● SHORT EXERCISE: Copy out the entries below word for word, with nothing changed.

● RECORDS FOR THIS TASK:
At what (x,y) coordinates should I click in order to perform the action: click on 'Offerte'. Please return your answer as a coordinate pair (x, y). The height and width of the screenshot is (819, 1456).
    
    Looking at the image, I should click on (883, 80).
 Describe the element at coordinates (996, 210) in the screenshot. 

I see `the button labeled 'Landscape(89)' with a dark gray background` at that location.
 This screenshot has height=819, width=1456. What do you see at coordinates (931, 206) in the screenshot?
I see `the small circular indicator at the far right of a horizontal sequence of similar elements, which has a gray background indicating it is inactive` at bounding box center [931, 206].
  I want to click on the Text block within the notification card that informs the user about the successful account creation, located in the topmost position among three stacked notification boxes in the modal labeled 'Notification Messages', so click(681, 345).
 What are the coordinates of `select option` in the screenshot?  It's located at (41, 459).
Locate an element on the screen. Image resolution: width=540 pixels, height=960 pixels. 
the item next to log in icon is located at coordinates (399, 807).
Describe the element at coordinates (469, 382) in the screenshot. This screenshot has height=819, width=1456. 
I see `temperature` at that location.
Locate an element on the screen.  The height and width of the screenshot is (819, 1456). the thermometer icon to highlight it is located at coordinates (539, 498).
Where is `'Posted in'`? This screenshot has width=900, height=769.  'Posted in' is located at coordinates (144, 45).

● ANSWER TO THE PROBLEM:
At what (x,y) coordinates should I click in order to perform the action: click on 'Offerte'. Please return your answer as a coordinate pair (x, y). The height and width of the screenshot is (819, 1456).
    
    Looking at the image, I should click on (883, 80).
 Describe the element at coordinates (996, 210) in the screenshot. 

I see `the button labeled 'Landscape(89)' with a dark gray background` at that location.
 This screenshot has height=819, width=1456. What do you see at coordinates (931, 206) in the screenshot?
I see `the small circular indicator at the far right of a horizontal sequence of similar elements, which has a gray background indicating it is inactive` at bounding box center [931, 206].
  I want to click on the Text block within the notification card that informs the user about the successful account creation, located in the topmost position among three stacked notification boxes in the modal labeled 'Notification Messages', so click(681, 345).
 What are the coordinates of `select option` in the screenshot?  It's located at (41, 459).
Locate an element on the screen. Image resolution: width=540 pixels, height=960 pixels. 
the item next to log in icon is located at coordinates (399, 807).
Describe the element at coordinates (469, 382) in the screenshot. This screenshot has height=819, width=1456. 
I see `temperature` at that location.
Locate an element on the screen.  The height and width of the screenshot is (819, 1456). the thermometer icon to highlight it is located at coordinates (539, 498).
Where is `'Posted in'`? This screenshot has width=900, height=769.  'Posted in' is located at coordinates (144, 45).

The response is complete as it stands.